**What to do**
Read the data and repeat it in full, exactly.

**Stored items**
----------
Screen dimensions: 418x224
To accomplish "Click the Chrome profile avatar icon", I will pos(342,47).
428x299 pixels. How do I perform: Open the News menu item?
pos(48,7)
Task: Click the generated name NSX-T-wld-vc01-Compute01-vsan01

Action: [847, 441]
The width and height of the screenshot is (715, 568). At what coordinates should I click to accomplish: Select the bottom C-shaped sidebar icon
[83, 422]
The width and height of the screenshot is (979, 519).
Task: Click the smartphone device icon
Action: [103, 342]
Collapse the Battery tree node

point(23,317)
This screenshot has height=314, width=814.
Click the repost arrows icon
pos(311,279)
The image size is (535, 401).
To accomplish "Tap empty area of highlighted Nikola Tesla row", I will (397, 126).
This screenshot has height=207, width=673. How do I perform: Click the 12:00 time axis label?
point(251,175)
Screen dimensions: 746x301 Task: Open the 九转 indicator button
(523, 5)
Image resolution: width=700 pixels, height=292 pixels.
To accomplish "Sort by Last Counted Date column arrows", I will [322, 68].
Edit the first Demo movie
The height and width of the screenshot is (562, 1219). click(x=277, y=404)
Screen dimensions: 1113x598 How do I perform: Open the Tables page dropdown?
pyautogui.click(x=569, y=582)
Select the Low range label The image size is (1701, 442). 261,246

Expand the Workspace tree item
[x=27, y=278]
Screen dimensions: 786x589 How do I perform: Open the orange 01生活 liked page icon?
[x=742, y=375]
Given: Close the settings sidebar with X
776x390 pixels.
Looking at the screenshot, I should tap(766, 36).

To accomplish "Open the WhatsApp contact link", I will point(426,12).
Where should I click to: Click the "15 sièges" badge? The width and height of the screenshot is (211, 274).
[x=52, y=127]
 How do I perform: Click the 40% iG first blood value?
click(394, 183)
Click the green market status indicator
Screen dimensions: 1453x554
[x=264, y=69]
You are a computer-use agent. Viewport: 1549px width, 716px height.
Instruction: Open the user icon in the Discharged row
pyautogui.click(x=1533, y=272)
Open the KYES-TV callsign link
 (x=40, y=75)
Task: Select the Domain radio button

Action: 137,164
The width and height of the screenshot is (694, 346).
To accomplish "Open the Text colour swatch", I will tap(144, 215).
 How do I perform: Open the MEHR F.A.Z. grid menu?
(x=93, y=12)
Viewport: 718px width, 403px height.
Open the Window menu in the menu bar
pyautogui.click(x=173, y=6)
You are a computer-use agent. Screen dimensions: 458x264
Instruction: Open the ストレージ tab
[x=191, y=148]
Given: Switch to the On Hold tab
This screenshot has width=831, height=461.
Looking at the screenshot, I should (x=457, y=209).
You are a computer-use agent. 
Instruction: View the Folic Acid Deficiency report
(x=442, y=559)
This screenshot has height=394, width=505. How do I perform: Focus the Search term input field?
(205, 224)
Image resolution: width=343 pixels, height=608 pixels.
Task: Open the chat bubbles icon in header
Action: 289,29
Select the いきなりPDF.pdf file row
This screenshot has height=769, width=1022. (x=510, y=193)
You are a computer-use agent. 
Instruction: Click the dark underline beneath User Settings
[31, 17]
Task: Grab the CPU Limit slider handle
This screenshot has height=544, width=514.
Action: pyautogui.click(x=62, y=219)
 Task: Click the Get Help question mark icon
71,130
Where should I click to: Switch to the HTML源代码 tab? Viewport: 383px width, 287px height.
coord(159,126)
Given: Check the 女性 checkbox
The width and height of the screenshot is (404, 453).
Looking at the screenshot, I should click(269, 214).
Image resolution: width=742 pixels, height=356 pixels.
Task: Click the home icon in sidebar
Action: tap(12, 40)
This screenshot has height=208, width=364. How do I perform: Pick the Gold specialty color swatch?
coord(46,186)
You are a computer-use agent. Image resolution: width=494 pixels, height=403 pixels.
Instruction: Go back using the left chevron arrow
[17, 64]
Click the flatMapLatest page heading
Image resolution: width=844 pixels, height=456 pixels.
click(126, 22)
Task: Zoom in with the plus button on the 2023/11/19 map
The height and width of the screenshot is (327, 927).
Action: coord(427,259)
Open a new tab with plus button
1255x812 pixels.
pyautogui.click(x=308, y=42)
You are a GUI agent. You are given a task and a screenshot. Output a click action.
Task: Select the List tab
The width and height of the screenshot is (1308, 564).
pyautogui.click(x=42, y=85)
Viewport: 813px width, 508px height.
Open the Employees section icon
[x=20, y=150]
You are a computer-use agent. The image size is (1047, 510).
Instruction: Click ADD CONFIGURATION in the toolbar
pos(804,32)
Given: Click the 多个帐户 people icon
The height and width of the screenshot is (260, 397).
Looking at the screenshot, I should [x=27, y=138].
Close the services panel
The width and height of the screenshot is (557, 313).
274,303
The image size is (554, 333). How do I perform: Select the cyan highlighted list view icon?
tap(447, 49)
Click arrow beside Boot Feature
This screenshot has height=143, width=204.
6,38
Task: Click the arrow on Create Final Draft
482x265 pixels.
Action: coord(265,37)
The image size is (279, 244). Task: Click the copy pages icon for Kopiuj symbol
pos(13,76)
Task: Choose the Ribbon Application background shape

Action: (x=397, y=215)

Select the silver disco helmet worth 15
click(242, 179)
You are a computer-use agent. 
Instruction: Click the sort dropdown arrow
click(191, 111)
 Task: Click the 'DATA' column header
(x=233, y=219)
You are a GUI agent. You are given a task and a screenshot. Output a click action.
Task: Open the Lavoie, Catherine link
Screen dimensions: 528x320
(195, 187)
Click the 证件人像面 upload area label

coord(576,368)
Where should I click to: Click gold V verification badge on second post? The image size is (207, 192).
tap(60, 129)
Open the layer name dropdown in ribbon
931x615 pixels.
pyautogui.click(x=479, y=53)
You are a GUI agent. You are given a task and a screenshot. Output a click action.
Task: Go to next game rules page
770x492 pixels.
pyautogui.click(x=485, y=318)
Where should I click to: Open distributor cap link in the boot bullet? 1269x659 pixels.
----------
**Answer section**
Screen dimensions: 418x224
To accomplish "Click the Chrome profile avatar icon", I will pos(342,47).
428x299 pixels. How do I perform: Open the News menu item?
pos(48,7)
Task: Click the generated name NSX-T-wld-vc01-Compute01-vsan01

Action: [847, 441]
The width and height of the screenshot is (715, 568). At what coordinates should I click to accomplish: Select the bottom C-shaped sidebar icon
[83, 422]
The width and height of the screenshot is (979, 519).
Task: Click the smartphone device icon
Action: [103, 342]
Collapse the Battery tree node

point(23,317)
This screenshot has height=314, width=814.
Click the repost arrows icon
pos(311,279)
The image size is (535, 401).
To accomplish "Tap empty area of highlighted Nikola Tesla row", I will (397, 126).
This screenshot has height=207, width=673. How do I perform: Click the 12:00 time axis label?
point(251,175)
Screen dimensions: 746x301 Task: Open the 九转 indicator button
(523, 5)
Image resolution: width=700 pixels, height=292 pixels.
To accomplish "Sort by Last Counted Date column arrows", I will [322, 68].
Edit the first Demo movie
The height and width of the screenshot is (562, 1219). click(x=277, y=404)
Screen dimensions: 1113x598 How do I perform: Open the Tables page dropdown?
pyautogui.click(x=569, y=582)
Select the Low range label The image size is (1701, 442). 261,246

Expand the Workspace tree item
[x=27, y=278]
Screen dimensions: 786x589 How do I perform: Open the orange 01生活 liked page icon?
[x=742, y=375]
Given: Close the settings sidebar with X
776x390 pixels.
Looking at the screenshot, I should tap(766, 36).

To accomplish "Open the WhatsApp contact link", I will point(426,12).
Where should I click to: Click the "15 sièges" badge? The width and height of the screenshot is (211, 274).
[x=52, y=127]
 How do I perform: Click the 40% iG first blood value?
click(394, 183)
Click the green market status indicator
Screen dimensions: 1453x554
[x=264, y=69]
You are a computer-use agent. Viewport: 1549px width, 716px height.
Instruction: Open the user icon in the Discharged row
pyautogui.click(x=1533, y=272)
Open the KYES-TV callsign link
 (x=40, y=75)
Task: Select the Domain radio button

Action: 137,164
The width and height of the screenshot is (694, 346).
To accomplish "Open the Text colour swatch", I will tap(144, 215).
 How do I perform: Open the MEHR F.A.Z. grid menu?
(x=93, y=12)
Viewport: 718px width, 403px height.
Open the Window menu in the menu bar
pyautogui.click(x=173, y=6)
You are a computer-use agent. Screen dimensions: 458x264
Instruction: Open the ストレージ tab
[x=191, y=148]
Given: Switch to the On Hold tab
This screenshot has width=831, height=461.
Looking at the screenshot, I should (x=457, y=209).
You are a computer-use agent. 
Instruction: View the Folic Acid Deficiency report
(x=442, y=559)
This screenshot has height=394, width=505. How do I perform: Focus the Search term input field?
(205, 224)
Image resolution: width=343 pixels, height=608 pixels.
Task: Open the chat bubbles icon in header
Action: 289,29
Select the いきなりPDF.pdf file row
This screenshot has height=769, width=1022. (x=510, y=193)
You are a computer-use agent. 
Instruction: Click the dark underline beneath User Settings
[31, 17]
Task: Grab the CPU Limit slider handle
This screenshot has height=544, width=514.
Action: pyautogui.click(x=62, y=219)
 Task: Click the Get Help question mark icon
71,130
Where should I click to: Switch to the HTML源代码 tab? Viewport: 383px width, 287px height.
coord(159,126)
Given: Check the 女性 checkbox
The width and height of the screenshot is (404, 453).
Looking at the screenshot, I should click(269, 214).
Image resolution: width=742 pixels, height=356 pixels.
Task: Click the home icon in sidebar
Action: tap(12, 40)
This screenshot has height=208, width=364. How do I perform: Pick the Gold specialty color swatch?
coord(46,186)
You are a computer-use agent. Image resolution: width=494 pixels, height=403 pixels.
Instruction: Go back using the left chevron arrow
[17, 64]
Click the flatMapLatest page heading
Image resolution: width=844 pixels, height=456 pixels.
click(126, 22)
Task: Zoom in with the plus button on the 2023/11/19 map
The height and width of the screenshot is (327, 927).
Action: coord(427,259)
Open a new tab with plus button
1255x812 pixels.
pyautogui.click(x=308, y=42)
You are a GUI agent. You are given a task and a screenshot. Output a click action.
Task: Select the List tab
The width and height of the screenshot is (1308, 564).
pyautogui.click(x=42, y=85)
Viewport: 813px width, 508px height.
Open the Employees section icon
[x=20, y=150]
You are a computer-use agent. The image size is (1047, 510).
Instruction: Click ADD CONFIGURATION in the toolbar
pos(804,32)
Given: Click the 多个帐户 people icon
The height and width of the screenshot is (260, 397).
Looking at the screenshot, I should [x=27, y=138].
Close the services panel
The width and height of the screenshot is (557, 313).
274,303
The image size is (554, 333). How do I perform: Select the cyan highlighted list view icon?
tap(447, 49)
Click arrow beside Boot Feature
This screenshot has height=143, width=204.
6,38
Task: Click the arrow on Create Final Draft
482x265 pixels.
Action: coord(265,37)
The image size is (279, 244). Task: Click the copy pages icon for Kopiuj symbol
pos(13,76)
Task: Choose the Ribbon Application background shape

Action: (x=397, y=215)

Select the silver disco helmet worth 15
click(242, 179)
You are a computer-use agent. 
Instruction: Click the sort dropdown arrow
click(191, 111)
 Task: Click the 'DATA' column header
(x=233, y=219)
You are a GUI agent. You are given a task and a screenshot. Output a click action.
Task: Open the Lavoie, Catherine link
Screen dimensions: 528x320
(195, 187)
Click the 证件人像面 upload area label

coord(576,368)
Where should I click to: Click gold V verification badge on second post? The image size is (207, 192).
tap(60, 129)
Open the layer name dropdown in ribbon
931x615 pixels.
pyautogui.click(x=479, y=53)
You are a GUI agent. You are given a task and a screenshot. Output a click action.
Task: Go to next game rules page
770x492 pixels.
pyautogui.click(x=485, y=318)
Where should I click to: Open distributor cap link in the boot bullet? 1269x659 pixels.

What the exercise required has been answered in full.